What the task requires: Arrange the lines of the records from the line containing "Task: Click the" through the line containing "1200x800 pixels. How" as a Markdown table with the columns Row and Line, skipping blank lines and leaving out the pictures. Include only those lines.

— start of Extracted material —

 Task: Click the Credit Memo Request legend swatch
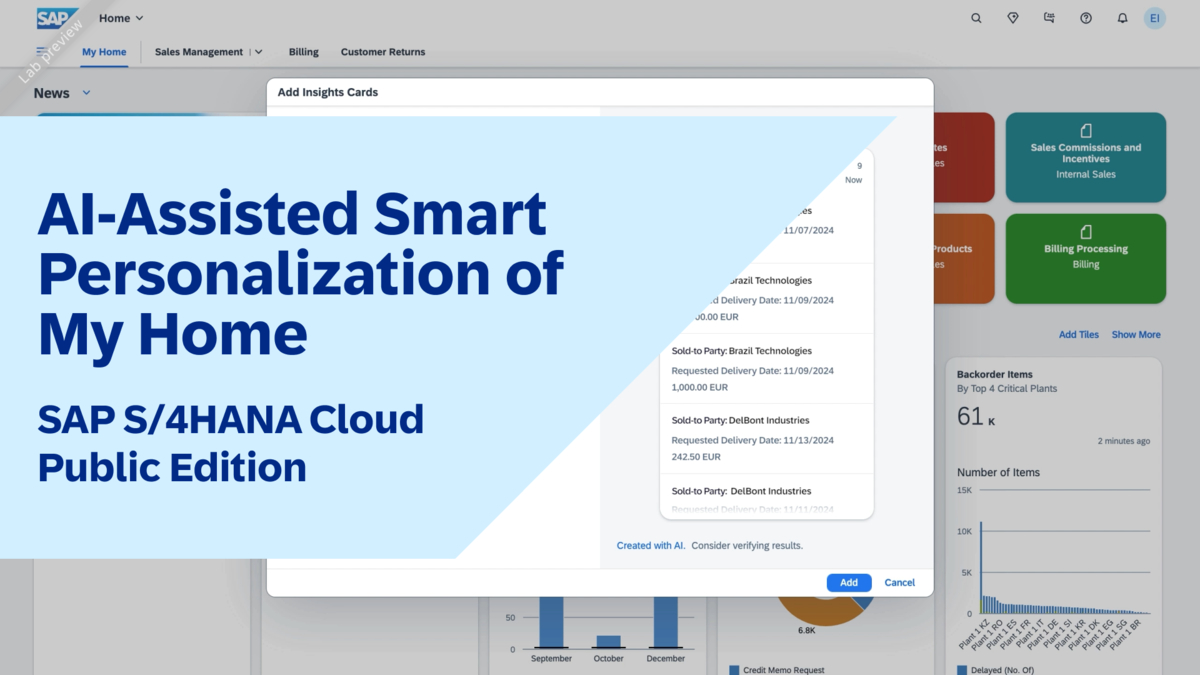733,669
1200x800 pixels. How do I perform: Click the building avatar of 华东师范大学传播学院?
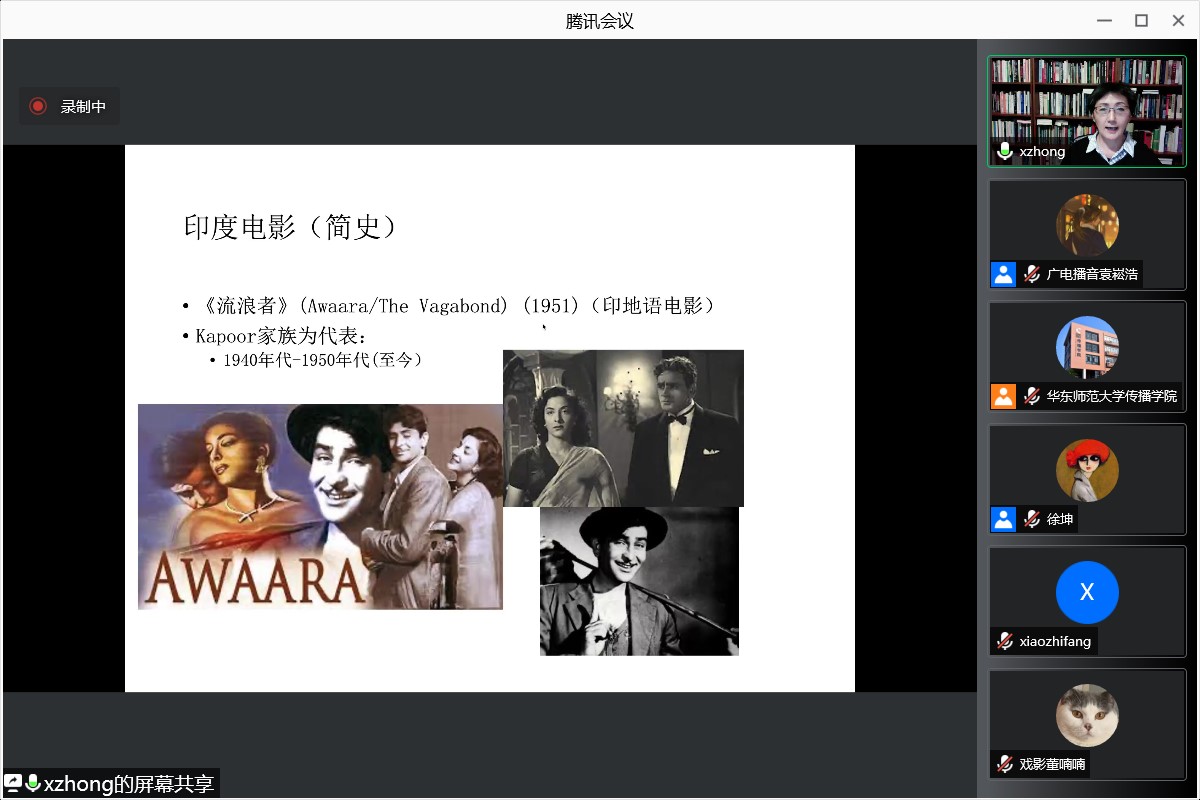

— end of Extracted material —
— start of Extracted material —

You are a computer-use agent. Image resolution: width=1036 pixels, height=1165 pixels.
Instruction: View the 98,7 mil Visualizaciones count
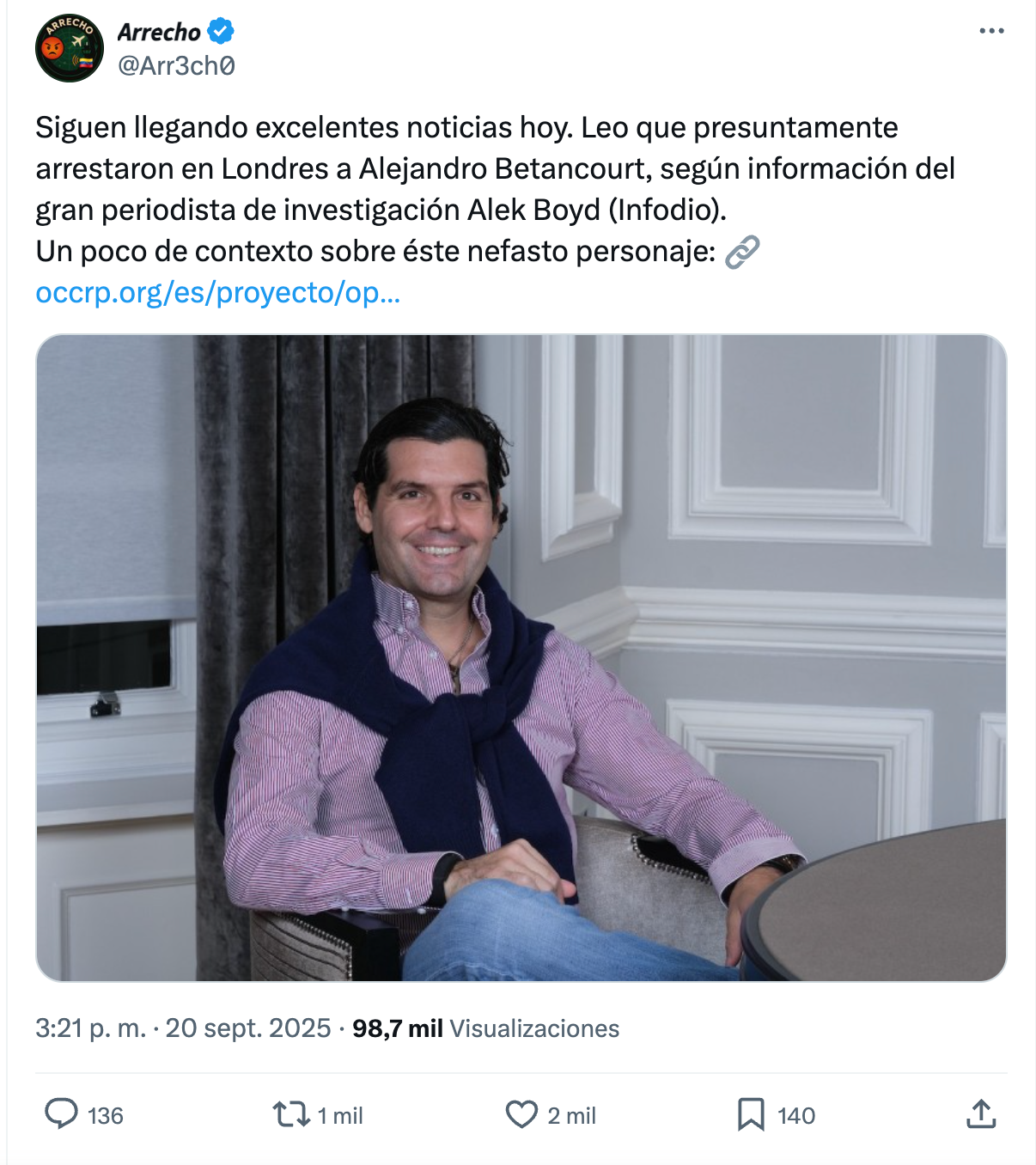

— end of Extracted material —

Problem solution:
| Row | Line |
|---|---|
| 1 |  Task: Click the Credit Memo Request legend swatch |
| 2 | 733,669 |
| 3 | 1200x800 pixels. How do I perform: Click the building avatar of 华东师范大学传播学院? |